When the first list of endangered species was published in 1967, the Delmarva Fox Squirrel was on it. Soon it won’t be.
Nearly 50 years later, the animal has rebounded to the point that it no longer requires protection, the Department of the Interior announced last Friday, and will formally remove it from the list in December.
There are three main areas in Worcester where the Delmarva Fox Squirrels are known to be located, according to the Fish and Wildlife Service, and the first, the E.A. Vaughn Wildlife management area near Girdletree, is the only one where it is known how the squirrels came to live there — people put them there in 1998.

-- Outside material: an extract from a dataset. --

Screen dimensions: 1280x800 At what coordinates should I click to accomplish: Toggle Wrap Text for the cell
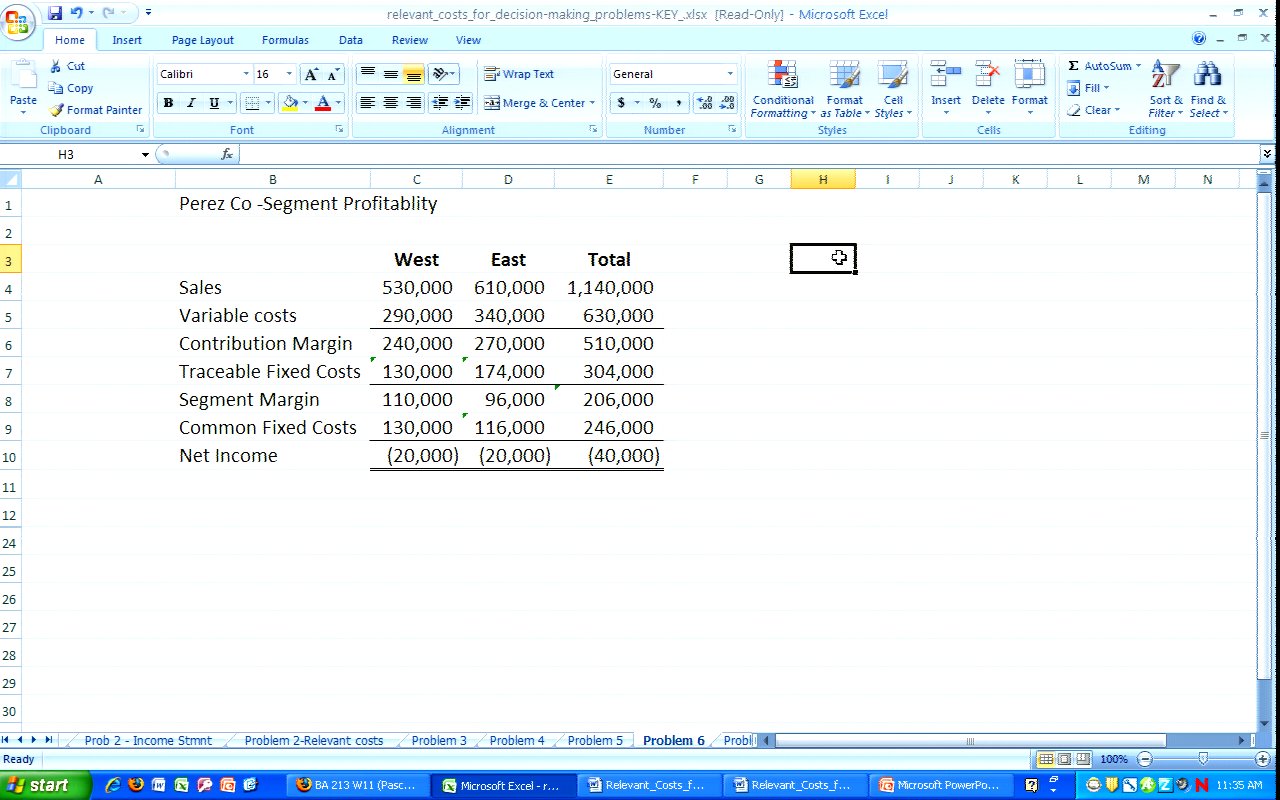(519, 74)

By 2008, they had spread to the Pocomoke River State Forest near Snow Hill and in 2013, squirrels were found near Assateague. According to maps provided by the Fish and Wildlife Service, the two more recent colonies are unconnected to populations planted farther south in Worcester or relatively nearby in Somerset County.I'm not sure I'd recognize one if I saw it. The pictures all look pretty much within the range of variation for the run of the mill Eastern Gray Squirrel, which are the bane of our garden, although it sounds like they are considerably larger.
Historically, this particular squirrel spread beyond the peninsula into southeastern Pennsylvania and New Jersey but had been forced back into the confines of Delmarva because of habitat degradation, according to a 1992 Fish and Wildlife Service recovery plan for the animal.
Delmarva Fox Squirrels look similar to common gray squirrels, but can grow quite a bit larger and are among the largest tree squirrels in the western hemisphere, according to the Chesapeake Bay Foundation.
Its coloration is a bit lighter and its tail, which can grow to 15 inches in length, is composed of fluffy gray hair that ends in black tips. It can grow nearly 2.5 feet long and weigh three pounds, according to the Chesapeake Bay Foundation.
Somewhere, a devout environmentalist is bemoaning the loss of a weapon.